W przyszłości wolontariusze nie będą musieli ocierać się o koszulkę. Badaczka EMPA, Agnieszka Dąbrowska, opracowała model skóry, który może symulować dokładnie charakterystykę ludzkiej i może odwzorowywać swoje tarciowe zachowanie wobec tekstyliów w warunkach suchych i uwodnionych. W przyszłości będzie możliwe wykorzystanie modelu do wspomagania rozwoju tkanin, a także innych materiałów, które mogą wejść w bezpośredni kontakt z ludzką skórą. W tych warunkach model zmienia swoją charakterystykę w dokładnie taki sam sposób, jak prawdziwa ludzka skóra i może w ten sposób uzyskać wstępny wgląd bez narażania ludzi na ryzyko zranienia lub uszkodzenia.

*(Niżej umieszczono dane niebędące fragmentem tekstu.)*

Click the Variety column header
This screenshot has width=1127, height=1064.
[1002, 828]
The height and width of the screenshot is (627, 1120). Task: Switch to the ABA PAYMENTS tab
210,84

Powierzchnia modelu skóry również zmienia się dokładnie tak samo, jak prawdziwa skóra: pęcznieje, gdy wchodzi w kontakt z wodą, przez co staje się gładsza i bardziej miękka. Oczywiście wciąż konieczne jest „wystawienie go na próbę” za pomocą prawdziwej skóry w późniejszym rozwoju tekstyliów, ale nieodpowiednie tkaniny mogą być najpierw odrzucone na wczesnym etapie w dogodny sposób, wolny od ryzyka i bez wielkich wydatków czy wysiłku.
Agnieszka Dąbrowska idzie jednak o krok dalej: obecnie model zależy od zewnętrznego źródła wody, ale wkrótce zostanie to zmienione. Jej zespół chciałby, aby sztuczna skóra mogła pocić się z kilku porów, aby przybliżyć jeszcze bardziej ten model do realnej skóry. Na pewno będzie to miało wpływ na badania, gdzie do testów potrzebny jest człowiek.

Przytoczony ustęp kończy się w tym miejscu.